Apesar da importância, o cenário é de precarização. Três em cada quatro trabalhadoras domésticas não têm vínculo formal, sendo a proporção de trabalhadoras negras com carteira assinada, 24,7%, menor que a de brancas, 31%. A desigualdade se agrava regionalmente: menos de 15% das domésticas negras do Norte e Nordeste têm carteira assinada.
“Se tivéssemos uma fiscalização fazendo valer o horário em que a gente entra e sai, adicional noturno pra quem precisar, hora extra pra quem possa fazer, a trabalhadora doméstica não adoecia tanto e nem envelhecia tanto”, afirma Djane.
Quase dois terços, ou 65%, das trabalhadoras domésticas recebem menos que um salário mínimo. A proporção é maior nas regiões Nordeste (88%) e Norte (83%), e menor no Sul (51%) e Sudeste (55%).
O paradoxo do cuidado
Quatro em cada dez trabalhadoras domésticas remuneradas disseram “não tenho tempo para mim” e “não tenho tempo para cuidar de mim”.
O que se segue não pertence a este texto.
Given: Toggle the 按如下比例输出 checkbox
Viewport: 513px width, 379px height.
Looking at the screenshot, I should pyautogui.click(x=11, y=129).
Laís Abramo, secretária nacional da Política de Cuidados e Família do MDS, destaca o paradoxo: elas têm papel importante no cuidado de outras famílias, mas não conseguem cuidar da própria. “Não conseguem garantir o seu direito ao cuidado, como a licença-maternidade, além de ficarem impossibilitadas de cuidar de si mesmas e da sua família”, diz.
O estudo ressalta que a insuficiência de serviços públicos de cuidado —como creches em tempo integral, com vagas e horários compatíveis, e escolas em tempo integral— também impõe uma dupla jornada, limitando o tempo e gerando estresse.
Essa precarização reflete a desvalorização histórica da profissão, principalmente no caso das mulheres negras. Segundo Abramo, isso se deve aos preconceitos e estigmas de gênero que o trabalho carrega, além da herança da história escravista do país.
“Existe uma desvalorização, como se fosse um trabalho pouco importante. E nós afirmamos que ele é muito importante para o bem-estar das famílias e para a organização de todas essas tarefas de cuidado”, afirma.
Por isso, essas trabalhadoras são público prioritário da Política Nacional de Cuidados, lei aprovada em dezembro de 2024. “Uma das linhas mestras do plano é a promoção do trabalho decente para as trabalhadoras domésticas”, afirma Abramo.
Nos últimos anos, houve avanços importantes na conquista dos direitos das trabalhadoras com a PEC das Domésticas de 2013 e a lei complementar 150, destaca a Abramo. No entanto, ela critica esta última por criar distinção entre mensalistas e diaristas, estabelecendo que apenas quem trabalha três ou mais dias da semana para um mesmo empregador tem vínculo formal reconhecido.
Para a secretária, o trabalho doméstico deveria ser reconhecido independentemente da quantidade de dias trabalhados, como já acontece em outros países latino-americanos e como prevê a Convenção 189 da OIT, já ratificada pelo Brasil, o que cria um conflito entre a legislação nacional e o compromisso internacional.